• _Task set_
1. In the text about patent ductus arteriosus, which test is required to confirm a PDA diagnosis?
2. Summarize the text about patent ductus arteriosus in two sentences.

• _Text_
While a baby is still in the womb, their blood flows differently than it does after birth. Blood does not flow through the baby's lungs to receive oxygen. Unborn babies receive oxygen from their mother's blood through the umbilical cord. The ductus arteriosus is a passageway that allows the baby's blood to flow directly from the heart, past the lungs, and out to the rest of the body. After birth, this passageway normally closes and blood begins to flow through the lungs to receive oxygen.
Sometimes this passageway will fail to close after birth. This occurs often in premature infants. When the ductus remains open, it is called a patent ductus arteriosus (PDA). A PDA can open and close many times.
How is PDA detected?
Doctors and nurses may first detect a PDA while listening to the baby's heart with a stethoscope. A PDA makes a swishing sound called a murmur. A murmur is any extra or unusual sound within the heart. A baby with a PDA can also appear a dusky blue color and may need extra oxygen to stay pink. An ultrasound of the heart is required to confirm the diagnosis of a PDA. This is done in the nursery at the baby's bedside.
How is a PDA treated?
Some PDA's close on their own and need no treatment. Other babies may receive medicine to help close the PDA. If the PDA does not close on its own or after medications, surgery may be required.

• _Entries shown_
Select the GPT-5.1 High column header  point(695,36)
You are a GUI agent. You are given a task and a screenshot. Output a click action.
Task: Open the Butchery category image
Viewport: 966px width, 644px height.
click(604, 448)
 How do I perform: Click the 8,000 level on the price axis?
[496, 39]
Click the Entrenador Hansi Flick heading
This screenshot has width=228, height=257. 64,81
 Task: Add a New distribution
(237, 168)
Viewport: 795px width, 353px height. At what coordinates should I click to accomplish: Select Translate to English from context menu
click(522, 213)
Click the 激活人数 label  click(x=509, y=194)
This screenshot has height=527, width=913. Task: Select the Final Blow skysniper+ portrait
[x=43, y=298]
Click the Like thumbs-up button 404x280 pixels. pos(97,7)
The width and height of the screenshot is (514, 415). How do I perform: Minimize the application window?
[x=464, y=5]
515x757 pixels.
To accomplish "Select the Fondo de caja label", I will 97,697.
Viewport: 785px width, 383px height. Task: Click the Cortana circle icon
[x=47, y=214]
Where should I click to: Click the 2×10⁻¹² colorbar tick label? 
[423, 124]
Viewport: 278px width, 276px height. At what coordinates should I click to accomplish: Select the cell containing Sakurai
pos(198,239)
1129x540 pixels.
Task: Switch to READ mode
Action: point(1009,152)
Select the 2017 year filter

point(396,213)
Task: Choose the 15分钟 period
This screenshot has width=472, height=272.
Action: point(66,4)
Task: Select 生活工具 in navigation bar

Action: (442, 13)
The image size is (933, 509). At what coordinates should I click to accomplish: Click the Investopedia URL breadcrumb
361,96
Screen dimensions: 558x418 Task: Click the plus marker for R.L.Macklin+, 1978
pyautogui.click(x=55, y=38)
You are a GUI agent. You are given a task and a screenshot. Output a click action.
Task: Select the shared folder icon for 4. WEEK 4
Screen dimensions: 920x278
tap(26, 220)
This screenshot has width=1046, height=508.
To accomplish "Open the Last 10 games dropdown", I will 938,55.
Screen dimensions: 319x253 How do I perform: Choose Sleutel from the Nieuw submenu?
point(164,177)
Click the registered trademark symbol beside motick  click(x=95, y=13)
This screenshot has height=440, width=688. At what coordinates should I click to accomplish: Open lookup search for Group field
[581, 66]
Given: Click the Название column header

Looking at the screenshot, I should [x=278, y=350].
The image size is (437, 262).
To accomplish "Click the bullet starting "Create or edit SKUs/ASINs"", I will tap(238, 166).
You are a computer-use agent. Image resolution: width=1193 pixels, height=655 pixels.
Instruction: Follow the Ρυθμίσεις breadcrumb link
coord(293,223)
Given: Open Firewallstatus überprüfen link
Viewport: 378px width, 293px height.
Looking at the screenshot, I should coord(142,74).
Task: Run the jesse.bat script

• _Solved problems_
1. An ultrasound of the heart is required to confirm it.

2. The ductus arteriosus lets an unborn baby's blood bypass the lungs, and it normally closes after birth, but when it stays open, which often happens in premature infants, it is called a patent ductus arteriosus (PDA). A PDA may be detected as a heart murmur and confirmed by a heart ultrasound, and while some close on their own, others need medicine or, if that fails, surgery.